No hablo solo de simpatía. Me refiero a la capacidad de alinearse con expectativas ajenas, de anticipar lo que los líderes quieren escuchar, de convertirse en la voz que refleja deseos más que resultados. Mientras tanto, quienes trabajan con dedicación, creatividad y pasión pueden quedar invisibles, ignorados frente a la habilidad de complacer.

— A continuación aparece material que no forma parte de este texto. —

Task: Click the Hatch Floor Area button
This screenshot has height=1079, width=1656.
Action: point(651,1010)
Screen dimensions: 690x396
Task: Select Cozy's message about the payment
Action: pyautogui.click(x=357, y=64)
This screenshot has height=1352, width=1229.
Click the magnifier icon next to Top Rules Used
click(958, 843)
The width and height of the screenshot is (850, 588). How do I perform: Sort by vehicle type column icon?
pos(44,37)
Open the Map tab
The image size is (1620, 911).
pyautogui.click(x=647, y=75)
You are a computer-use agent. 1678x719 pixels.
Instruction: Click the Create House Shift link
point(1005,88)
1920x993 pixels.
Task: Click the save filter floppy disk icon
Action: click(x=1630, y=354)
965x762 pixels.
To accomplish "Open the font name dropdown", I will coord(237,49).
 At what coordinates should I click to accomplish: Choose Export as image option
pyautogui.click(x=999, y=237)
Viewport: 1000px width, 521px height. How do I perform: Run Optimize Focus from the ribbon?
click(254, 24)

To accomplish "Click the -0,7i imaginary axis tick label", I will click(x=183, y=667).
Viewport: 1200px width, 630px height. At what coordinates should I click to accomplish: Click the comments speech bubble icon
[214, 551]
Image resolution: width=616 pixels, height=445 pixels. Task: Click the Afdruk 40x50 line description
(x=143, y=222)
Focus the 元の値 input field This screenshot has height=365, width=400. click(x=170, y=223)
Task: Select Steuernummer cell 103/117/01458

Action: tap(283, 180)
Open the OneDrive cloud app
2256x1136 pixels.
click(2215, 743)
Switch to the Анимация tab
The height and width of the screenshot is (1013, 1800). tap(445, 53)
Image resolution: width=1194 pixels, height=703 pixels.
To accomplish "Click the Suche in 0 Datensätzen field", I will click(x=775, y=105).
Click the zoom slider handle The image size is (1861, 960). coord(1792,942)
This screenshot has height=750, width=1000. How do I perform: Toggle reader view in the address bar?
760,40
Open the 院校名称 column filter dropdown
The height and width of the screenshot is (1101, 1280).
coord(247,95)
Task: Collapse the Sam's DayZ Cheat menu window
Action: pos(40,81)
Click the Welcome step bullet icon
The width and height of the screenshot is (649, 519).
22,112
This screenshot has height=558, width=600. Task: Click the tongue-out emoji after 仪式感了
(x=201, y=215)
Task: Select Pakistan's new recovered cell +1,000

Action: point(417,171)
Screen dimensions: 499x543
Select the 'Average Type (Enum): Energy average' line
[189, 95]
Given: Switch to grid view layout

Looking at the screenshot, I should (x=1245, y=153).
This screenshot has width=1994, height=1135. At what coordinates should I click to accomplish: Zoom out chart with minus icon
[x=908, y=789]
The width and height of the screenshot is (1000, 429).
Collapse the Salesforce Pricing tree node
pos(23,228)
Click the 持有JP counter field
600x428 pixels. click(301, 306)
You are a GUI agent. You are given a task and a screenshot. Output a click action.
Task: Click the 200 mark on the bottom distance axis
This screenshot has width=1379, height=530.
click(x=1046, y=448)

El impacto no es menor. Cuando agradar basta, se premia la complacencia y se desincentiva la excelencia. Las ideas brillantes se pierden, los proyectos innovadores se estancan y los talentos genuinos comienzan a cuestionar si vale la pena esforzarse. Se construye, sin darse cuenta, un entorno donde la mediocridad se viste de éxito y la competencia real queda relegada.
Este fenómeno se observa a diario: el colaborador que propone soluciones que podrían transformar procesos, pero que es ignorado frente a quien sabe “venderse”; el creativo que innova pero no domina las reglas no escritas del aplauso; el profesional que cumple con excelencia, mientras otro asciende por su habilidad para agradar a la autoridad.
Premiar lo cómodo sobre lo valioso tiene consecuencias profundas. Genera desmotivación, erosiona la confianza en la meritocracia y envía un mensaje claro: no importa la calidad del trabajo, sino cómo lo presentas y a quién logras impresionar. Al final, lo que se fomenta no es talento, sino mediocridad.
Reflexionar sobre esto es urgente. Las organizaciones, equipos y sociedades solo avanzan cuando reconocen y valoran la competencia real, la creatividad y la integridad. Porque si permitimos que agradar sea suficiente, nos arriesgamos a construir un futuro donde la mediocridad se normaliza y la excelencia se convierte en una rareza.
En definitiva, agradar puede abrir puertas… pero solo el talento verdadero deja huella.